八坂市長に小切手を贈呈する真砂矩男会長(中央)と渡辺完宏理事(左)
杵築市で約10年間にわたって植樹活動を続けてきた「きつき並木街道100人衆」(真砂矩男(のりお)会長)が「地域の中で、一定の役割を果たした」として解散した。真砂会長らは「樹木の今後の世話に役立ててほしい」と会の残金220万円を市に寄付した。
100人衆は2000年、同市在住のシンガー・ソングライター南こうせつさんが「杵築に街路樹を植えよう」と呼び掛けたのがきっかけとなり、01年6月に発足。100人のメンバーを集めようと名称を先に決め、実際に106人でスタートした。これまで市内6カ所の国道、県道、市道沿いで、モミジバフウ、ウバメガシ、ラカンマキなど239本を植樹してきた。
発足当初から「10年間で区切りをつけよう」と決めており、1月下旬の総会で解散を決めた。総会には南さんも出席し「最近では、環境問題が世界規模で語られるようになったが、杵築では10年も前から活動を続けてきた。わたしの誇りです」とあいさつ。メンバー約30人は「今後もそれぞれの立場で活動していこう」と確認した。

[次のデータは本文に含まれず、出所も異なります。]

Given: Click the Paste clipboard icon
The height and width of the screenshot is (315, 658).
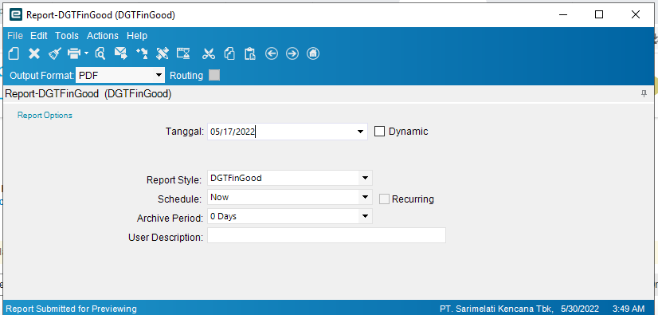Looking at the screenshot, I should tap(250, 53).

真砂会長と渡辺完宏理事が市役所を訪問。「植樹した樹木の剪定(せんてい)費用などに役立ててもらいたい」と八坂恭介市長に小切手を贈呈した。八坂市長は「長年の活動に感謝する。維持管理費などに充てたい」と礼を述べた。
真砂会長は「道路や街路樹の維持管理は本来、行政の仕事だが、地域住民が一緒に草を取って掃除をし、植樹をしてきたことには意味があると思う。杵築に『おもてなし』の心を芽生えさせるという役目も果たした」と話した。